東の明大、西の天理大という名門に押されていた新興校で、
なかなか選手が集まらなかった。
当時、柔道部監督だった佐藤宣践・東海大スポーツ教育振興
本部長は、全国の付属高校にOBの指導者を送り込んだ。
ほかの大学に先駆けた作戦。
その中でも、直属とも言える相模高に強い選手を集め、
五輪金メダリストの山下泰裕さん(熊本出身)、
井上康生さん(宮崎出身)らが育った。
付属中学にも、指導体制を広げていった。
全日本柔道連盟の吉村和郎強化委員長は、
「強い選手は、小さい時から強い。
早い時期から強化していくことが、将来の全日本にもつながってくる」、
メリットを強調する。
林田総監督も、「10年間指導することで、
選手が強くなる確率は高くなる」、一貫強化の成果には自信。
ただし、「真の力が分からない中学生からの英才教育が、
柔道界全体の強化につながっているか」という
問題意識があるのも確か。
◇「王国」から流出
かつて「柔道王国」と呼ばれた九州地区。
高校総体の第1回を久留米商(福岡)が制したが、
最後の優勝は22年前の東海大五(福岡)。
関東や東京の大学付属の「10年強化」が進み、
最近はベスト4に入ることも難しくなった。
中学生からの強化が進んだことで、
小学生にも目が向けられるようになったが、
九州の柔道関係者は、「小学生のトップレベルが関東に流れ、
高校進学時にまた出ていく。
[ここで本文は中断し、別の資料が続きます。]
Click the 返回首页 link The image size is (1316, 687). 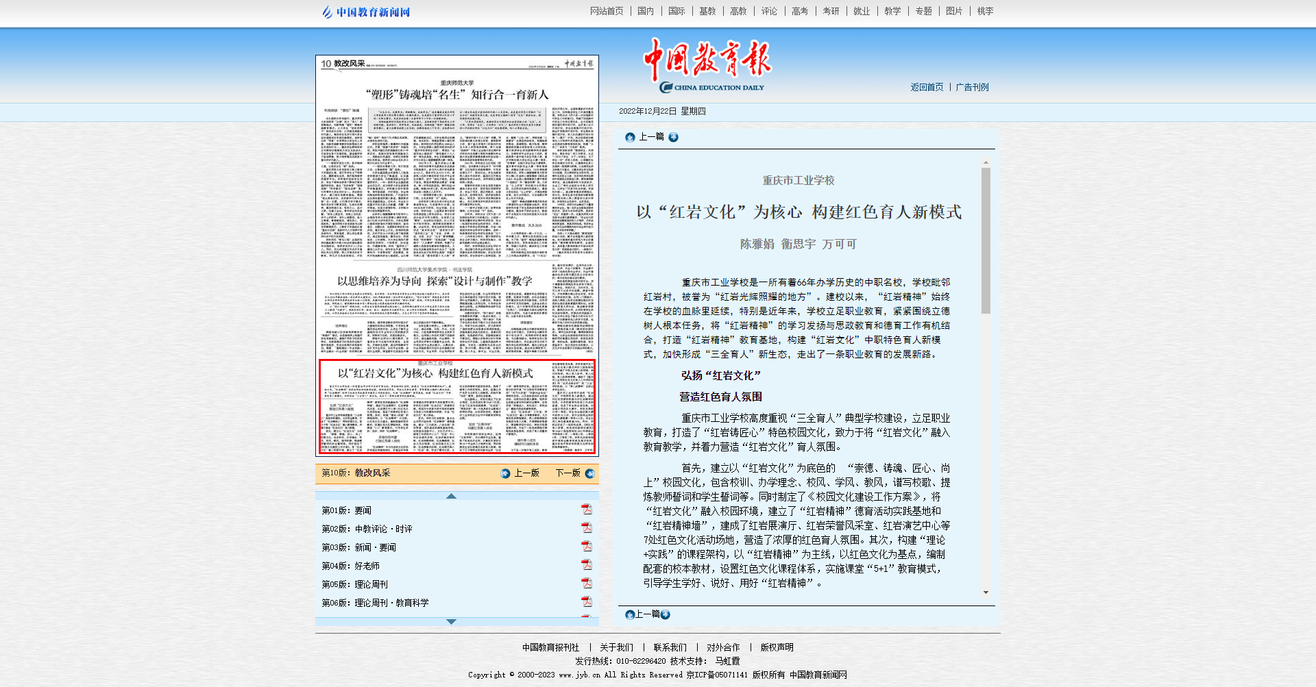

強い選手が九州に残らない」と嘆く。
強い選手がいれば、相乗効果でレベルアップが図られるが、
今は有力選手の首都圏への流出が止まらず、
選手の育成に苦労しているのが実態。
常に、五輪での好成績を期待される日本柔道界。
最近は、国際舞台で苦戦が続く。
低年齢から一貫指導する「集中強化」に力を注ぐのか、
それとも全国的な底上げに着手するか。
伸び盛りにある高校年代の育成は、その岐路にある。
それは、他のスポーツにも共通したテーマといえる。